In the last decade, the self-care and wellness industry has grown exponentially. People are recognising that they need to treat themselves better but it has gotten irrefutably tangled and knotted with consumerist brainwashing. Truly treating yourself well will not come from a £1.50 sachet of facemask, and it won’t come from anything with luxury in its name either. As Pandora Sykes explains in her essay collection, How Do I Know I’m Doing it Right, self-care is just ‘a seven-chakra bandaid to cover our fears, desires and unedifying habits’. We need to normalise selfishness, not its wishy-washy, more attractive cousin called self-care, but it’s unadulterated, unashamed and brazen self, wholly focussed on treating yourself well. Self-care is just selfishness made palatable for the comfort of other people.
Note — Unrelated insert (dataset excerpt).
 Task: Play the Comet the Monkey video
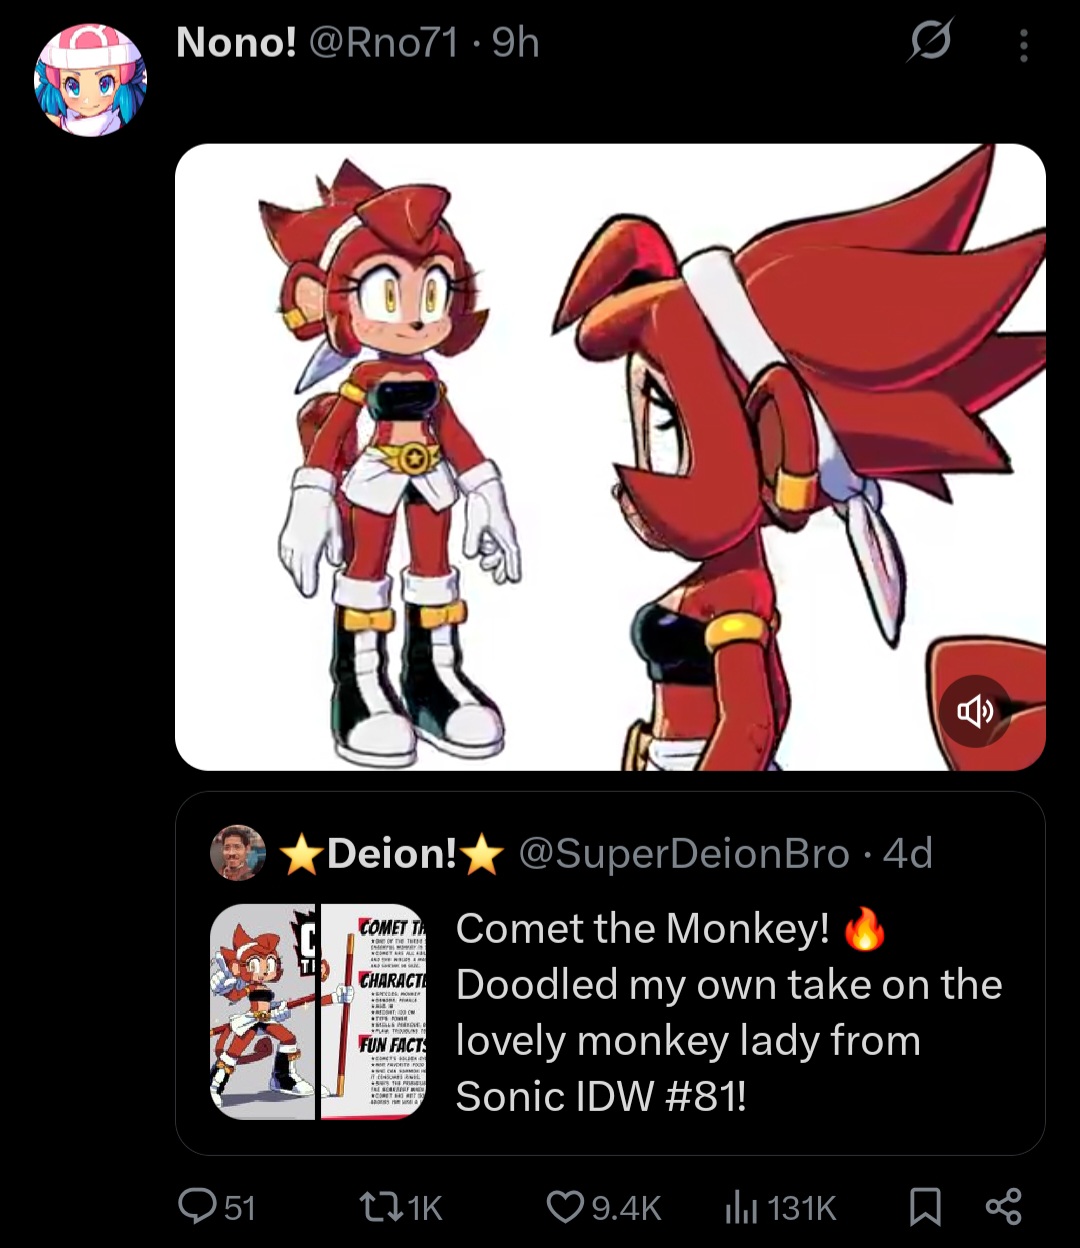[610, 457]
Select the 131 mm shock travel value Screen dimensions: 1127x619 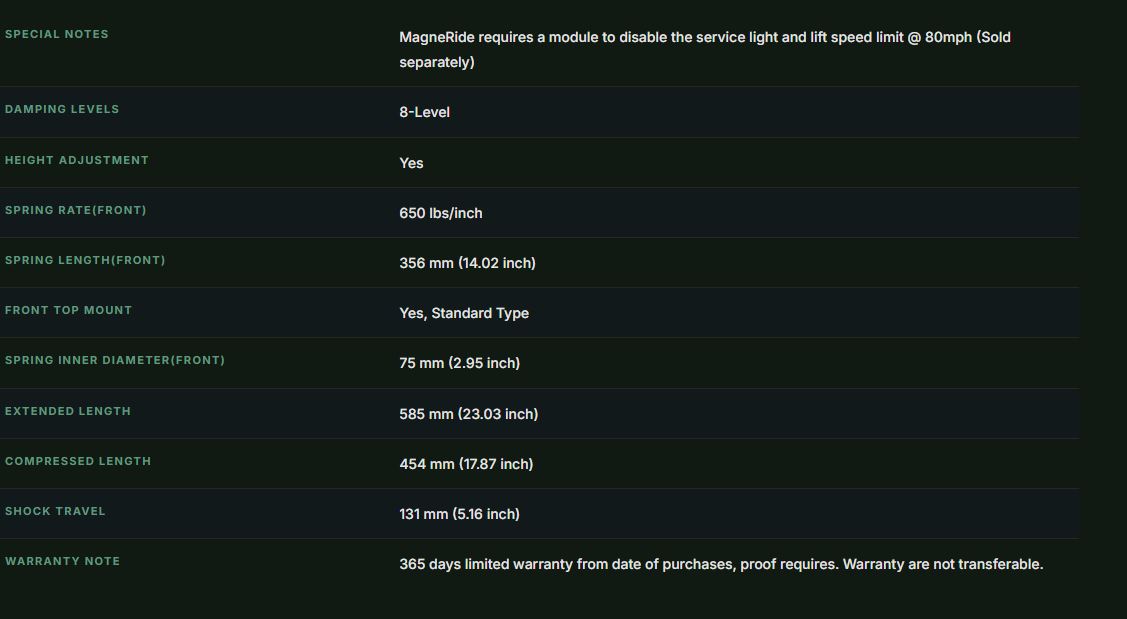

Learning to be selfish when you’ve been taught to be anything but selfish. It’s an intimidating standpoint to finish a self-improvement article at, with years of conditioning to reverse. Plus, selfishness only helps yourself. When you’ve been trained to serve others and ignore yourself, there can be very little acceptable incentive to entirely subvert your behaviour. However, selfishness and selflessness are not binary opposites. They require the same emotions; they have the same genetic makeup. They both revolve around generosity, compassion and kindness: their only difference is the direction in which those emotions are sent.
So, why don’t we stop thinking about golden rules and start thinking of ourselves as golden people?